Escreveu, também em parceria com Engels, o livro que, junto à bíblia, mais circulou ao longo dos últimos dois séculos, o “Manifesto Comunista”. Abordou, como homem da ciência, temas variados, sempre pulsando a serviço da estratégia de construção de movimentos revolucionários. Sua obra máxima, “O Capital”, é a mais universal das explicações sobre a forma como as coisas e o mundo se organizam. Marx despertou, nas gerações futuras, a sede pelo conhecimento e pela transformação radical e igualitária das condições históricas e sociais. Unificou a classe trabalhadora com seus escritos, traduzidos em dezenas de línguas e diferentes alfabetos.

Sigmund Freud veio ao mundo no dia 6 de maio de 1856, em meio às grandes transformações que a Europa conhecia. Nasceu na República Tcheca. Faleceu no último ano da década de trinta, em Londres. Desterrado por conta da perseguição à ciência, aos judeus e ao pensamento crítico imposta pelo regime totalitário de Hitler.

São belas as biografias de Freud. A mais conhecida é de Peter Gay. E o filme “Freud, Além da Alma” leva à tela grande o rigor e a descoberta de Freud. Sua obra sempre foi marcada pelo rigor. Neurologista, aplicou critérios sólidos para avançar rumo a uma nova ciência. Como pioneiro, foi frequentemente questionado, sem deixar de acreditar nas suas convicções. Também encontraria Marx na definição de que “nada que é humano, estranha”.  Mais que um navegador que descobre um novo continente, o inconsciente, Freud fundou uma ciência que o agrega a Darwin, Galileu e ao próprio Marx.

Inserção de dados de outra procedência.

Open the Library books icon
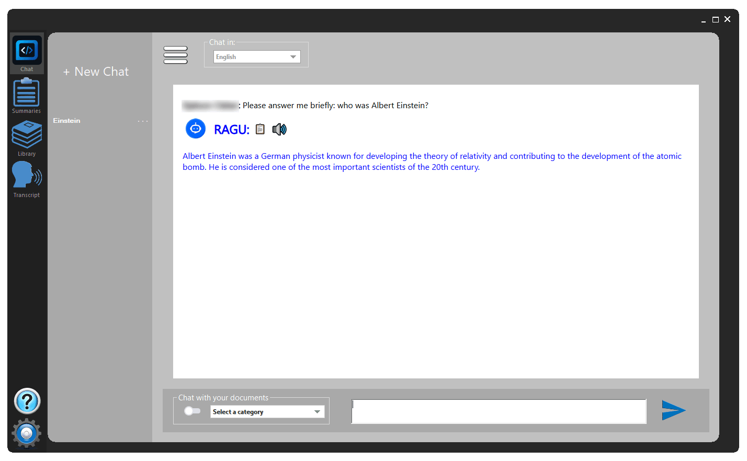The height and width of the screenshot is (461, 747). pyautogui.click(x=27, y=137)
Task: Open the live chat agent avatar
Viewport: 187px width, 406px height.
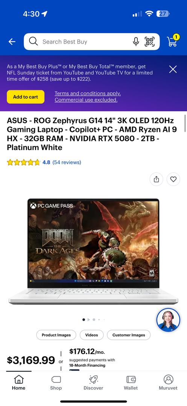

Uma definição plenamente humana, mas que nos deixava “nus”. Não éramos capazes de nos governar, senão refletir algo que não tínhamos plenitude do comando.

Foi um passo decisivo para a racionalidade abraçar, outra vez, a definição socrática, de que nada sabemos, como ponto de partida da sabedoria e da verdade. Ao descortinar o inconsciente, Freud lutou com força por suas ideias, ora mais extremadas, ora mais conciliadoras. Seu libelo contra as formas religiosas e metafísicas de mundo, “O futuro de uma ilusão”, é também um manifesto pela emancipação humana. Suas posições políticas, contudo eram incompletas e conflituosas, refletindo a crise do modelo capitalista, a desesperança e a visão estreita de mundo da culta aristocracia, dos círculos de Viena.

Trotsky foi um dos primeiros líderes bolcheviques a reconhecer a necessária aproximação com psicanálise. Tanto na sua visão de Estado quanto no tratamento das dificuldades emocionais de Zina, sua filha mais querida, Trotsky se interessava e discutia a obra de Freud e a psicanálise.

Anos mais tarde, na escola francesa, Louis Althusser buscou a aproximação – sem perder de vista as diferenças no campo metodológico e de objeto – entre Freud e Marx.

O enigma humano só pode ser desvendado a partir de uma radical condição humana. Ela uniu a Marx e Freud. Sob as reflexões desses gigantes, nossa estatura pequena não pode nos eximir responsabilidades. Os dados seguem lançados.

Artigo originalmente publicado no Jornal do Juntos!.